## Information shown
★ ★ ★
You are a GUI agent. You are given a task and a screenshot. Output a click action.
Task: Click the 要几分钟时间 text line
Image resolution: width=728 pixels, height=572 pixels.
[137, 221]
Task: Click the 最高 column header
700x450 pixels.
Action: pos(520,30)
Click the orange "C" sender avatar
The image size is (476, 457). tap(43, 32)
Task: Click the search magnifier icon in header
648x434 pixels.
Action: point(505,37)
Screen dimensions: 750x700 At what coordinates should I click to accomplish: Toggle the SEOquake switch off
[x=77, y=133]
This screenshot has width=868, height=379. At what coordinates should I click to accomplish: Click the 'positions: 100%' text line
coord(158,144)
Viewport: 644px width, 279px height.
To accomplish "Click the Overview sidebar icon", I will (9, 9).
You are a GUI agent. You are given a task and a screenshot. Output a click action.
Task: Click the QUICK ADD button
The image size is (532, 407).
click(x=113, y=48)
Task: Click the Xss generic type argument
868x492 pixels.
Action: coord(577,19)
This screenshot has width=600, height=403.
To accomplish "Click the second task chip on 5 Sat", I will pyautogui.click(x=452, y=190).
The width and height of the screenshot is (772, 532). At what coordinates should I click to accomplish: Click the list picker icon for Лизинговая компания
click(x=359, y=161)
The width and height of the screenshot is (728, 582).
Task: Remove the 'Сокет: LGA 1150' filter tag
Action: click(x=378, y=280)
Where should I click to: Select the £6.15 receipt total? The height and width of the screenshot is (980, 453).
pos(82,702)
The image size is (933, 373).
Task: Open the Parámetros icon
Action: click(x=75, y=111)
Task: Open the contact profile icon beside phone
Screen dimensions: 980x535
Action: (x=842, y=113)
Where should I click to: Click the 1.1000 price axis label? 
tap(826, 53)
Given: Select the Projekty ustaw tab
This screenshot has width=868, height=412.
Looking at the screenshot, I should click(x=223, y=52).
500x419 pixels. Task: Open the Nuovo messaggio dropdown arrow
★ ★ ★
When you answer, repeat every record exactly, omitting nothing.

## Reply
You are a GUI agent. You are given a task and a screenshot. Output a click action.
Task: Click the 要几分钟时间 text line
Image resolution: width=728 pixels, height=572 pixels.
[137, 221]
Task: Click the 最高 column header
700x450 pixels.
Action: pos(520,30)
Click the orange "C" sender avatar
The image size is (476, 457). tap(43, 32)
Task: Click the search magnifier icon in header
648x434 pixels.
Action: point(505,37)
Screen dimensions: 750x700 At what coordinates should I click to accomplish: Toggle the SEOquake switch off
[x=77, y=133]
This screenshot has width=868, height=379. At what coordinates should I click to accomplish: Click the 'positions: 100%' text line
coord(158,144)
Viewport: 644px width, 279px height.
To accomplish "Click the Overview sidebar icon", I will (9, 9).
You are a GUI agent. You are given a task and a screenshot. Output a click action.
Task: Click the QUICK ADD button
The image size is (532, 407).
click(x=113, y=48)
Task: Click the Xss generic type argument
868x492 pixels.
Action: coord(577,19)
This screenshot has width=600, height=403.
To accomplish "Click the second task chip on 5 Sat", I will pyautogui.click(x=452, y=190).
The width and height of the screenshot is (772, 532). At what coordinates should I click to accomplish: Click the list picker icon for Лизинговая компания
click(x=359, y=161)
The width and height of the screenshot is (728, 582).
Task: Remove the 'Сокет: LGA 1150' filter tag
Action: click(x=378, y=280)
Where should I click to: Select the £6.15 receipt total? The height and width of the screenshot is (980, 453).
pos(82,702)
The image size is (933, 373).
Task: Open the Parámetros icon
Action: click(x=75, y=111)
Task: Open the contact profile icon beside phone
Screen dimensions: 980x535
Action: (x=842, y=113)
Where should I click to: Click the 1.1000 price axis label? 
tap(826, 53)
Given: Select the Projekty ustaw tab
This screenshot has width=868, height=412.
Looking at the screenshot, I should click(x=223, y=52).
500x419 pixels. Task: Open the Nuovo messaggio dropdown arrow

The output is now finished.